The wall of donuts had fueled a mighty grease fire. The cream-filled variety sizzled and popped and sprinkles blackened. Each donut ignited those within proximity. Their baskets glowed and charred. The coffee machine melted. The smoke was blue and smelled like a dead bird. I took Kyle’s coffee cup, popped the lid and vomited into it. I felt sadness, because all I had wanted that morning was a Munchkin and the absence of puke. I said that everything would be all right, that we were living in the best of all possible Dunkin’ Donuts parking lots.

He pushed some dirt over the test with the toe of his boot. “Poor girl,” he said. Between his sensitive nose and sour stomach, we both knew the next nine months plus the eighteen to twenty-two years after that would wreak some manner of havoc.

I said I was sorry because it seemed like the right thing to say. I put the coffee cup on the ground because the trash bin inside was consumed by flames.

Kyle took my hand. We had to get out of there before the cops showed up to the fire and started checking IDs. He guided me to the car and opened my door. He bought half a dozen roses at the Kroger and laid them between us on the dash.

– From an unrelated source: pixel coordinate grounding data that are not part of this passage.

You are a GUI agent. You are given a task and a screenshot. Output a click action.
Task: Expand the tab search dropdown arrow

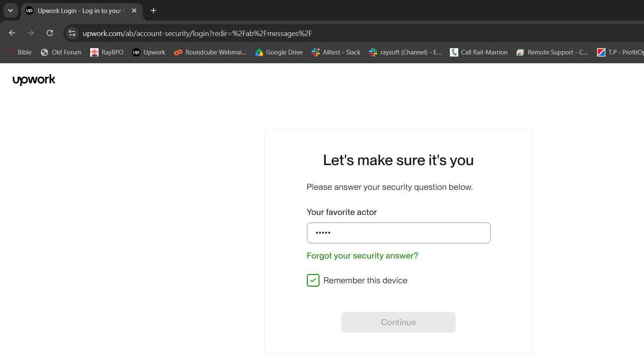pos(10,10)
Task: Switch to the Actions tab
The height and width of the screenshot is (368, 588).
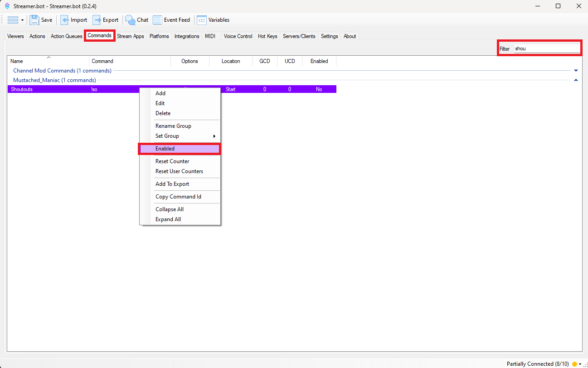Action: point(37,36)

“Let’s get back to the Rio Grande,” Kyle said. He wanted to avoid Houston, which is sort of like wanting to avoid a talk from your mama when you come home with a Keno addict. I tipped my seat back and dug into sleep like sleep owed me an explanation. Kyle skimmed Houston on the tollway and headed for the coast, hitting cities with names like what you’d find across the spines on your grandma’s bookshelf. Blessing. Point Comfort. Sugar Land. Victoria.

It’s how we ended up in the Days Inn in Corpus. Kyle examined a road map in his underpants while I took the bucket to the ice machine. A crowd of tourists were standing in the laundry room. They were speaking languages.

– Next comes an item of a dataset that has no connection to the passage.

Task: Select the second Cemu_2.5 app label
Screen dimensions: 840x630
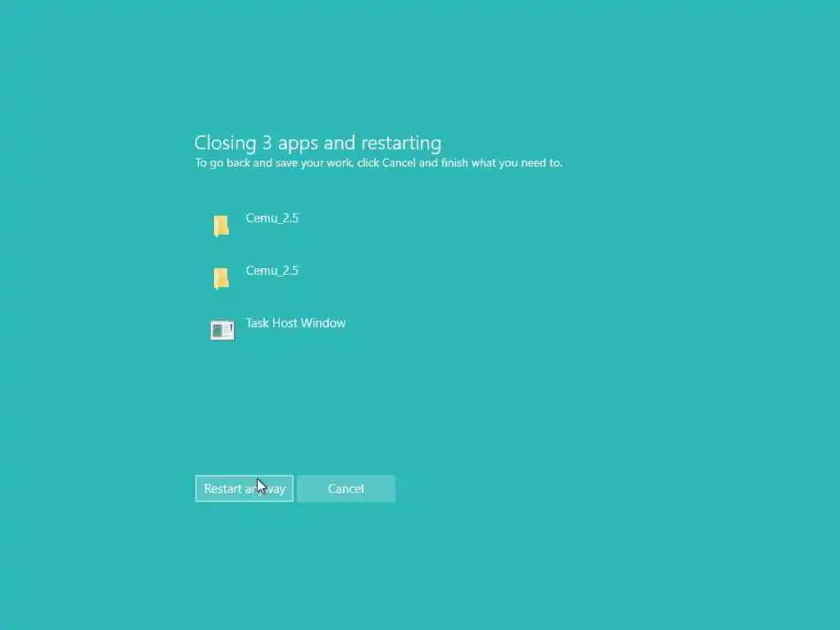Action: point(272,271)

A young woman touched my ice bucket. “We are looking for where Selena was murdered,” she said.

I said I didn’t know what she meant. “Selena the Tejano star,” the woman said. “Fifteen years ago at this very Days Inn. I am disappointed in you,” she said. One of the women was leaned up against the ice machine. She had her face pressed into her hands and her hands were pressed into the ice machine.

“They won’t tell us where,” the young woman said. “They changed the numbers on the doors so we won’t find out.”

I said I didn’t know.

She pulled me close. “There are secrets at this Days Inn,” she said.

I said that there were secrets at every Days Inn. The ice machine was broken and the women wailed for unrelated reasons.

“Our angel,” one woman said. She was holding a gilt-framed photograph of Selena singing on stage. She did look like an angel. I wanted to lie down on the laundry room floor.

In the room, Kyle was eating a waffle in the shape of Texas. I stood in the open doorway.

“The first ingredient is corn syrup,” he said. He was a shadow in the back of the long room. He said, “The second ingredient is high fructose corn syrup.”

I came in and locked the door. He was wearing his lucky buttoned shirt and a clean pair of pants. He had his shaving kit out on the table. The blade was drying and his face was shorn and cold. I told him he looked like he was getting ready for a funeral.

They say that hotel room floors have the e. coli but I lay down anyway. Kyle came and settled near me. When he pressed his cheek against my belly I could feel the machinations of his jaw grinding tooth on tooth. I said, These are the fables I will tell our child.